Au départ, il y a le Kid, apparu sous la plume d’Otto Binder et le pinceau de Sheldon Moldoff dans le numéro 25 de « Hit Comics » en 1942. Nous sommes donc en pleine seconde guerre mondiale, et le jeune héros est abattu avec son grand-père alors qu’ils sont à bord d’un bateau, torpillé par un U-Boat. Mais voilà, il y a un hic : selon l’ordre suprême des choses, le garçon est mort 75 ans trop tôt. Aïe. Embarras en haut lieu… Alors, pour réparer cette bourde, les instances supérieures décident de ramener le Kid à la vie avec la mission de faire le bien sur Terre et le pouvoir de convoquer toute figure historique ou mythologique en disant le mot « éternité ». Le Kid est assisté par une sorte de guide, M. Gardien, le greffier à l’origine de l’erreur fatale. Kid Eternity rencontra un certain succès, au point d’avoir son propre titre au printemps 1946, mais pas assez pour perdurer au-delà de quelques numéros, et il disparut jusque dans les années 70 où DC racheta les droits de ce personnage édité initialement chez Quality Comics. Utilisé çà et là au sein de quelques titres, il ne réussit pourtant pas à s’imposer et disparaît à nouveau, oublié de tous… ou presque. Car l’histoire moderne des comics va connaître l’émergence du fameux « brit pack » avec son aéropage d’auteurs britanniques qui vont s’emparer des créations américaines pour leur tordre génialement le coup en les investissant avec un regard neuf tout autant qu’une parfaite connaissance de leur histoire. C’est l’époque des Alan Moore, Neil Gaiman et autres… Grant Morrison.

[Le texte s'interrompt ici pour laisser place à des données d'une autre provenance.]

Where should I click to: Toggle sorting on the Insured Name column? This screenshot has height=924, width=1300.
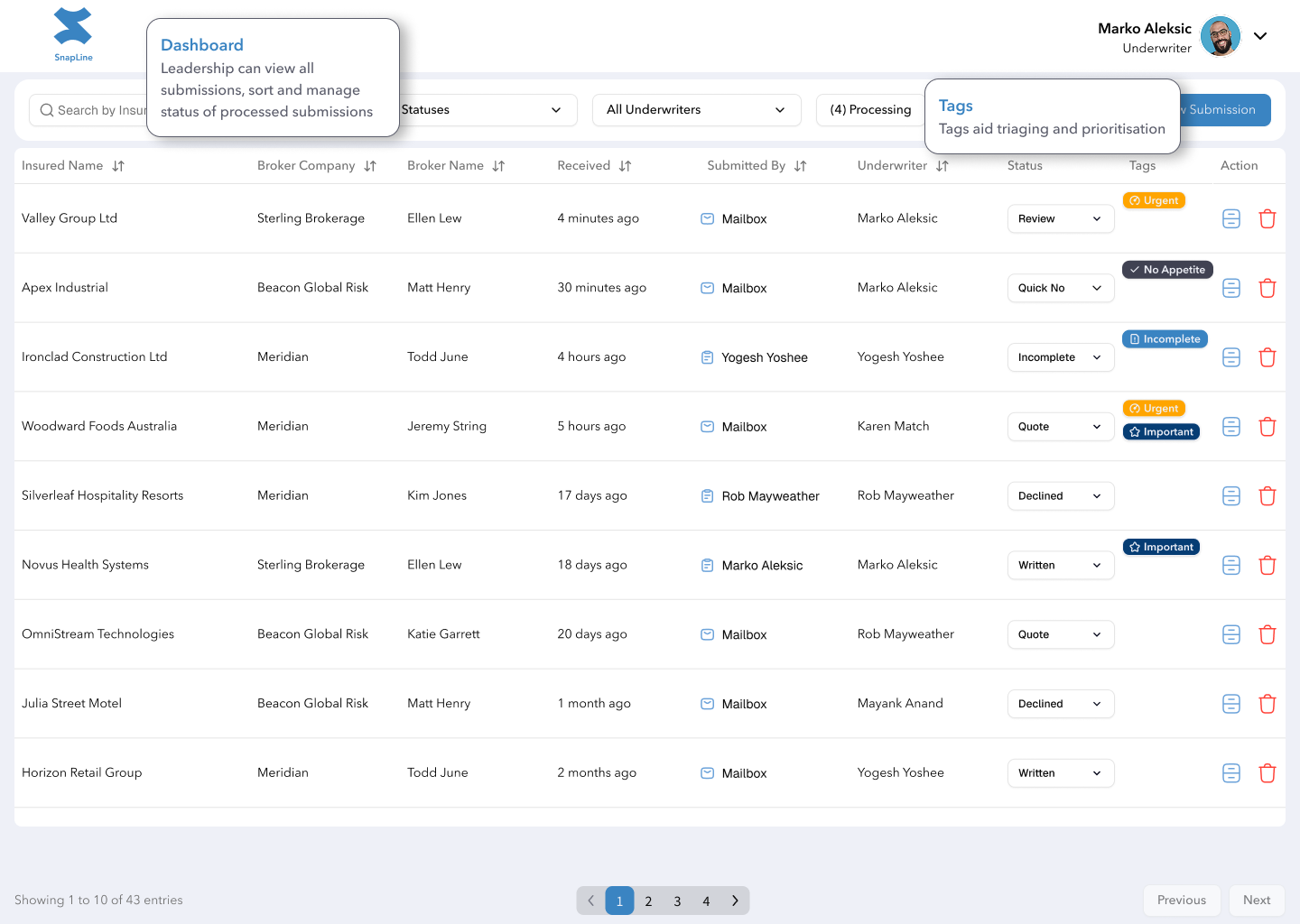tap(118, 165)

Morrison déboule chez DC Comics à la fin des années 80 en reprenant deux créations antérieures tombées dans l’oubli et considérées comme mineures, « Animal Man » et « Doom Patrol », les explorant sous un nouveau jour et s’en servant pour instaurer d’autres manières d’aborder le récit super-héroïque, souvent iconoclastes. De la même façon, son fameux « Arkham Asylum » fait grand bruit et secoue le cocotier en plongeant Batman dans le célèbre asile où il est sous-entendu qu’il y aurait toute sa place, l’homme-chauve-souris n’étant pas moins dingue que ceux qui y sont enfermés – dixit le Joker et… Morrison ? « Kid Eternity », mini-série éditée en 1991, s’inscrit dans la même lignée, reprenant à la fois un personnage oublié pour le réinventer et le plongeant dans un récit aux frontières de la folie, mis en image par un Duncan Fegredo dont le style peint et exacerbé n’est pas sans rappeler le travail de McKean dans « Arkham Asylum ». Et là, Morrison n’y est pas allé avec le dos la cuillère… Sa version de « Kid Eternity » n’a plus rien à voir avec l’image lisse du personnage originel, véritable plongée en enfer hypnotique, hallucinatoire, quasi épileptique, foisonnant de brouillards colorés transpercés par des furies visuelles. C’est sombre, c’est dingue, ça transpire l’angoisse entre quelques rares moments où un humour sciemment tiède ne contrecarre pas totalement la peur de l’inconnu et de la mort qui semble tout dévorer…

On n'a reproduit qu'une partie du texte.